O aspecto mais ousado do design do jogo é que Trico não responde com agilidade a todos os comandos do jogador. Às vezes a criatura hesita antes de agir, como quando volta seu olhar para outro lugar antes de pular em uma direção diferente. Isso acumula uma tensão no jogador, que imagina não apenas se a besta vai obedecer ao seu comando, mas se sua estratégia é a correta para a situação. Também alimenta a ilusão de que Trico não é uma entidade subserviente.

Visualmente, o jogo deposita uma simples e óbvia confiança em elementos simples como madeira, água, pedra, fogo, metal, grama, etc.

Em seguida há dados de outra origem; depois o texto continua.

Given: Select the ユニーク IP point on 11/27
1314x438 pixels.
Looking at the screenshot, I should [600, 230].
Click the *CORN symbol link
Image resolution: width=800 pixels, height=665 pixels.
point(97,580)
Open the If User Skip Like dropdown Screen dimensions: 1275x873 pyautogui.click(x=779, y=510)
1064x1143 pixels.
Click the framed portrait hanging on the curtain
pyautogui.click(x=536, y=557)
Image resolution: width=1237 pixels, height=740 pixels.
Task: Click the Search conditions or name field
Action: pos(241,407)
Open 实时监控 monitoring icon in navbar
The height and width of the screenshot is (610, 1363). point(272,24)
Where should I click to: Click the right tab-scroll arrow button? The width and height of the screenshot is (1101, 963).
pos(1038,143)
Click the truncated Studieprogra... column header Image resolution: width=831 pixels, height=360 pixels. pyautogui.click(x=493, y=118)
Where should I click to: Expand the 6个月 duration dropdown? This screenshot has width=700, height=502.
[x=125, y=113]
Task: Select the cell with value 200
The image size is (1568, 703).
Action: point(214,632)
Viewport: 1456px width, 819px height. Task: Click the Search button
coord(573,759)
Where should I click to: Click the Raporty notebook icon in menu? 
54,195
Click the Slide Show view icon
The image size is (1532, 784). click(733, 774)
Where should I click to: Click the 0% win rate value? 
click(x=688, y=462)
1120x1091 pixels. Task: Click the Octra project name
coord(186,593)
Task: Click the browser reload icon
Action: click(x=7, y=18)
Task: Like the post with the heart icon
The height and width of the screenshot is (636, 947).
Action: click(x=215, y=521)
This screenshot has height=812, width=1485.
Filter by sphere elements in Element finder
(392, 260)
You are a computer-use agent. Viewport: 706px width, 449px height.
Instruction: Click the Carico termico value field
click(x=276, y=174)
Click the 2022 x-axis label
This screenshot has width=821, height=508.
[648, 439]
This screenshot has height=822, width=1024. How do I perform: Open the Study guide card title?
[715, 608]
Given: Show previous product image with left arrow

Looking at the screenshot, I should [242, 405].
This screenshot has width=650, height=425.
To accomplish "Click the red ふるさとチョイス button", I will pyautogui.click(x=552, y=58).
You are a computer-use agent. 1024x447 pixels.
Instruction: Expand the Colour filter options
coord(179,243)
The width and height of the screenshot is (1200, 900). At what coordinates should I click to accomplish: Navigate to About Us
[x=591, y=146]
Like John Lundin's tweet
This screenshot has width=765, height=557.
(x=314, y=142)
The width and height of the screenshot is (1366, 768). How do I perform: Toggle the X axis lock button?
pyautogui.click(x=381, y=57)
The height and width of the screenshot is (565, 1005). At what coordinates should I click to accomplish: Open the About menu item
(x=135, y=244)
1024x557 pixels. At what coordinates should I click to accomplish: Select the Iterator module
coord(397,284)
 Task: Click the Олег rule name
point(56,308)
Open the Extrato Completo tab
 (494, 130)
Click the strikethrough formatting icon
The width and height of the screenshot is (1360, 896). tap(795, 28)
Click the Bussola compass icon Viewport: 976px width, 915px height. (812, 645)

Apesar de a paleta de cor raramente ir além do que é sugerido por esses materiais por boa parte da história, praticamente todo ambiente convida capturas de tela em virtude de quão expressivamente esses elementos são rearranjados. Ambos o garoto e Trico são belissimamente animados – ver Trico agitar suas penas no calor do sol é um dos muitos momentos sutis que dão a “The Last Guardian” uma áurea poética. As ações de Trico ecoam a grandiosidade da paisagem primorosamente arruinada. Vê-lo escalar ruínas de alvenaria ou arrancar grama é comovente porque é impossível ignorar o cuidado que Trico coloca em seus movimentos.

“The Last Guardian” é todo sobre uma coleção de pequenos e largos gestos que expandem, enriquecem, e acabam com um relacionamento. Apesar de ter experimentado alguns problemas com o ângulo da câmera durante meu jogo – se perdeu facilmente na plumagem de Trico – não gostaria de nada mais do que viver a experiência desse jogo novamente. Fico imaginando, como frequentemente acontece depois que me deparo com uma grande obra de arte, como tudo foi concebido.